Per la prima volta è possibile che la storica coalizione tra popolari e socialisti possa essere superata, anche se i sondaggi sembrerebbero considerare difficoltosa una netta affermazione conservatrice, ma la possibilità c’è ed un vento nuovo, altamente auspicabile, potrebbe soffiare e sarà nella responsabilità di tutti i partiti di centro destra di ogni Paese motivare il proprio elettorato per portarlo a votare in
un’elezione di solito poco sentita, che sarà, invece, di fondamentale importanza per tutti noi.
Il vento soffia in Europa ma un ulteriore sforzo va ancora messo in campo.
In Italia, come detto, abbiamo un solido Governo conservatore, negli altri Paesi, però, la situazione è ben diversa, in Spagna, nonostante l’affermazione dei Popolari e di Vox, è ancora in sella il socialista
Sanchez, che, per mantenere il potere, non ha esitato ad allearsi con gli indipendentisti catalani, in Francia Macron è stretto tra la concorrenza di destra e sinistra estreme, in Germania la rigida posizione sul patto di stabilità del ministro delle Finanze, e capo del partito liberale, Christian Lindner è anche il frutto del fiato sul collo da parte della destra di AFD, in Olanda, nonostante la netta affermazione dell’ultradestra di Wilders, il governo non decolla.

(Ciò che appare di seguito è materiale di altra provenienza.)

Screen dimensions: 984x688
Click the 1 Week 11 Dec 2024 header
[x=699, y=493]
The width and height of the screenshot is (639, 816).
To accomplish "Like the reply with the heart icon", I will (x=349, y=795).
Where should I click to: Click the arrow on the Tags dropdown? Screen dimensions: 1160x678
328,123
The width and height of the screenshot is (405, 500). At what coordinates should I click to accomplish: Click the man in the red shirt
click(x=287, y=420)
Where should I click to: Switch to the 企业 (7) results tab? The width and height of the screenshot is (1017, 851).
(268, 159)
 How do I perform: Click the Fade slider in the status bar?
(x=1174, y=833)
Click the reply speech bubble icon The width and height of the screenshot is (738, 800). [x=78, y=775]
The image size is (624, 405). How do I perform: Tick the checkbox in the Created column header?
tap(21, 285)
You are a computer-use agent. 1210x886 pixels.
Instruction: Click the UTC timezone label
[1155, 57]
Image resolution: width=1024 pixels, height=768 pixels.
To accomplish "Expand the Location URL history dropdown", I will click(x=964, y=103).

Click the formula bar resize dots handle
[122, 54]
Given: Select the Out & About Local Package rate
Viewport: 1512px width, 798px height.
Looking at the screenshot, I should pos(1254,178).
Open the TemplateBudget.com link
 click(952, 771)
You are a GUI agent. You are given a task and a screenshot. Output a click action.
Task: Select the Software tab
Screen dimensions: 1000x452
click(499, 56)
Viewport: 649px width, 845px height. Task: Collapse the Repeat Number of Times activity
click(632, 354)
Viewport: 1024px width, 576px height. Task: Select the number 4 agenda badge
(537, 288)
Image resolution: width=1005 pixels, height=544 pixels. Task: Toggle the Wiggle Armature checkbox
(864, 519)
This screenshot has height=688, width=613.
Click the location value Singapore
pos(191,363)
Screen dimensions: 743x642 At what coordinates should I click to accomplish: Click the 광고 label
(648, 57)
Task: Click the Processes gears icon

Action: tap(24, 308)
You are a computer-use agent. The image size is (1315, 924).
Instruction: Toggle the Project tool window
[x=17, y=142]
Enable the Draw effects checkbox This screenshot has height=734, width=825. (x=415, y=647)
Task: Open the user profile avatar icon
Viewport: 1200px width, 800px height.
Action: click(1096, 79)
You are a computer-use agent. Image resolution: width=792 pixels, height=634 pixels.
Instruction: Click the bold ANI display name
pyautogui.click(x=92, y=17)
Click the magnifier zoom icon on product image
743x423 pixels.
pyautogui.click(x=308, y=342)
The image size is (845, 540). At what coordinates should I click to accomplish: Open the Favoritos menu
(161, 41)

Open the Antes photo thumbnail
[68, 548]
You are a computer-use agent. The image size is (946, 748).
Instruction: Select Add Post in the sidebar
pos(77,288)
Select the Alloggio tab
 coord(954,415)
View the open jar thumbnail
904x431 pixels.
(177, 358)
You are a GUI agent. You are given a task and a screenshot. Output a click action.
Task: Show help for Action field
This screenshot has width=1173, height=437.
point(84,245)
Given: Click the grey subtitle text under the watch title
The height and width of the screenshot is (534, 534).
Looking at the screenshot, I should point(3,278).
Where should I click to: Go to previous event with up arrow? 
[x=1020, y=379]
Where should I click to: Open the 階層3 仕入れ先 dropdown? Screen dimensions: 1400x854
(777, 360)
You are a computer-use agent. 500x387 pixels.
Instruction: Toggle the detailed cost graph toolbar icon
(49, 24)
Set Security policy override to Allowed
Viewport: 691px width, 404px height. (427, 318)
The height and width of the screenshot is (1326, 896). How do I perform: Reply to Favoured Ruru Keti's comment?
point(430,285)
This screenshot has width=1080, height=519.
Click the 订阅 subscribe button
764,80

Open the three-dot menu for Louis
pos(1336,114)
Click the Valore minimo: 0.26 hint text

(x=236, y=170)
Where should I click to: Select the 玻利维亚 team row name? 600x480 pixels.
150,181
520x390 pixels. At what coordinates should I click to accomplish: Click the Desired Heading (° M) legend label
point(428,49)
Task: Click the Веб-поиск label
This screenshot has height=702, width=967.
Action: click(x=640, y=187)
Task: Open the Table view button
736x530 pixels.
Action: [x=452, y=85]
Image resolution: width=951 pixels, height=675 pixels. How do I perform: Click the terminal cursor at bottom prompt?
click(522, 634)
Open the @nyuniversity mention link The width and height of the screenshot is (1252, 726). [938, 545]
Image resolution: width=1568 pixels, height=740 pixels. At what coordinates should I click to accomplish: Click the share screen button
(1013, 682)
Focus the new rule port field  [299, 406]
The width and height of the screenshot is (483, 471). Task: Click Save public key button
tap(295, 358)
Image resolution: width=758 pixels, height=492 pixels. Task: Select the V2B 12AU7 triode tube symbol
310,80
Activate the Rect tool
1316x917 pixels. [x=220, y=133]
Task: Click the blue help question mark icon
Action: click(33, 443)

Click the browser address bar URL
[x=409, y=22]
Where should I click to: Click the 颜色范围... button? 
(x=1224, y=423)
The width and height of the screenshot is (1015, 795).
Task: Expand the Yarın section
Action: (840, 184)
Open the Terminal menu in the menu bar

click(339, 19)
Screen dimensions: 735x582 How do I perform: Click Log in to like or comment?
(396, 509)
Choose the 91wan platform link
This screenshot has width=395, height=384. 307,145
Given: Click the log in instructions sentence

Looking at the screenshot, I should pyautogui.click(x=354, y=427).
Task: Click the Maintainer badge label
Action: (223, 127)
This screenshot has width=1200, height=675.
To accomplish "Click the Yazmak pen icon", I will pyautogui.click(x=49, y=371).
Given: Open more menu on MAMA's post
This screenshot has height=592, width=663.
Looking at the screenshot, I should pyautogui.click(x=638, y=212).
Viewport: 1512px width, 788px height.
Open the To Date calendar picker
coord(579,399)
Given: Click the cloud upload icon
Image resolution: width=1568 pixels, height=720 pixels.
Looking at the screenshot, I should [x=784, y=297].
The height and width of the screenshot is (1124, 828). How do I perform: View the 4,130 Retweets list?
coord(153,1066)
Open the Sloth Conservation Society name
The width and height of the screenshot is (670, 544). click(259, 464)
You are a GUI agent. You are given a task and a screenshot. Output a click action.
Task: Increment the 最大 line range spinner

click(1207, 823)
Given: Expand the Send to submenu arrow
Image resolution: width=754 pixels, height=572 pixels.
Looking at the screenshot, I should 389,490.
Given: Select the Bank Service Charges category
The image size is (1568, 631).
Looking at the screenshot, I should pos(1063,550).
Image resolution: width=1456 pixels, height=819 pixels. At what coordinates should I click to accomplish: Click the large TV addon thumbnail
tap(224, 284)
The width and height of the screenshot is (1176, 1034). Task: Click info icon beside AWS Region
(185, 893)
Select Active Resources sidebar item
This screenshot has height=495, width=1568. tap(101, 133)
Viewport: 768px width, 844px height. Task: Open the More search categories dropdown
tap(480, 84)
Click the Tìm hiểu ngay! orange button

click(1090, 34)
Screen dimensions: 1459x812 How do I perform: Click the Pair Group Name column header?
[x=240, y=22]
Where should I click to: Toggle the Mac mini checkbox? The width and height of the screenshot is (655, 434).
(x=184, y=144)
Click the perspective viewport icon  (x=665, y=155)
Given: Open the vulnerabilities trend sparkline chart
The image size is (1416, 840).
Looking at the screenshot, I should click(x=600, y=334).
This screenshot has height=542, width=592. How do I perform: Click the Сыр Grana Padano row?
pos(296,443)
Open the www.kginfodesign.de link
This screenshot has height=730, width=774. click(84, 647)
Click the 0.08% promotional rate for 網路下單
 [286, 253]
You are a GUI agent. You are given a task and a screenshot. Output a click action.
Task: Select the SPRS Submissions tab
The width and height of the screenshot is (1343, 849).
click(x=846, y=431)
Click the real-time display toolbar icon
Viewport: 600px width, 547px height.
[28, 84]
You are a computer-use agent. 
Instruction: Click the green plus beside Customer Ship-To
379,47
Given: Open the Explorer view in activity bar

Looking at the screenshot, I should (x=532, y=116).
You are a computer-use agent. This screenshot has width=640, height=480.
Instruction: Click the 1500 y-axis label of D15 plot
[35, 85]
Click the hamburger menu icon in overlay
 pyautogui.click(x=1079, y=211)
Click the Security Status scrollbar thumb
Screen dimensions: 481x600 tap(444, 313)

Insomma una generalizzata situazione di frammentazione.
Anche da noi, però, è necessaria molta attenzione visto che i tre partiti di governo Fratelli d’Italia, Lega e Forza Italia fanno parte di diversi partiti europei, ECR il primo, ID il secondo e PPE il terzo.
Pur nel solco delle generali linee conservatrici le sfumature sono differenti, soprattutto tra ID da una parte e PPE ed ECR dall’altra, tanto che Antonio Tajani ha chiaramente affermato “Uniti ma mai con i
nazionalisti estremi”.
Ma Giorgia Meloni ha rassicurato “Continueremo a lavorare insieme per un’Europa migliore e diversa”. Certo ci sarà una campagna elettorale dura, con le opposizioni agguerrite, anche se stentano a trovare argomenti identitari e unificanti, ed il sistema elettorale proporzionale puro porterà a necessari
distinguo per raccogliere consensi, ma confido nella lungimiranza dei leader e nella correttezza dei candidati affinché la competizione si svolga su proposte concrete (per qualcosa) e non su attacchi agli
avversari (contro qualcuno).
Quello che dovrà emergere è la necessità di un’Europa confederale che abbia politiche comuni sui grandi temi, come la difesa, i rapporti internazionali, l’economia, e che non si debba preoccupare della
grandezza delle vongole o di non dover augurare il “buon Natale” per non offendere nessuno, ma anzi che recuperi la propria identità e le proprie radici culturali giudaico-cristiane.

Chi andrà ai vertici delle istituzioni?
Un’ipotesi per la presidenza della Commissione, al posto di Ursula von der Leyen, o, al limite del Consiglio, è l’onnipresente Mario Draghi. Certo le sue posizioni, ancora di recente esposte in una
presentazione di un libro a Roma, dove ha esplicitamente affermato che “l’Europa si deve fare Stato, così non funziona più”, sono poco compatibili con una visione confederale, ma l’indubbia autorevolezza del
personaggio, che sono certo non si limiterebbe a fare il notaio, potrebbe essere una preziosa sponda per l’Italia, soprattutto in questa epoca di PNRR.
Se le forze conservatrici prevarranno decisamente, una possibile candidata per la Commissione potrebbe essere l’attuale presidente del Parlamento Europeo Roberta Metsola, la quale pur facendo parte
del PPE, è la leader nella sua Malta del “Partito Nazionalista”, pertanto sul suo nome potrebbero facilmente convergere tutte le componenti di centro destra.
Certo ad oggi la riconferma di Ursula von der Leyen appare una delle ipotesi accreditate nel caso in cui fossero ancora necessari i voti dei socialisti, anche se un suo possibile approdo ai vertici della NATO,
considerato il suo passato di Ministro della Difesa, è nell’aria.
Per il nostro Paese potrebbe legittimamente configurarsi la possibilità di avere la presidenza del Consiglio, con una figura di spicco della compagine di Governo. Tutto è comunque in gioco.
Il risultato elettorale sarà fondamentale e per i singoli partiti la scelta delle candidature su personalità con un passato irreprensibile e chiaramente rappresentative di culture cattoliche, liberali e
conservatrici, potrebbe fare la differenza.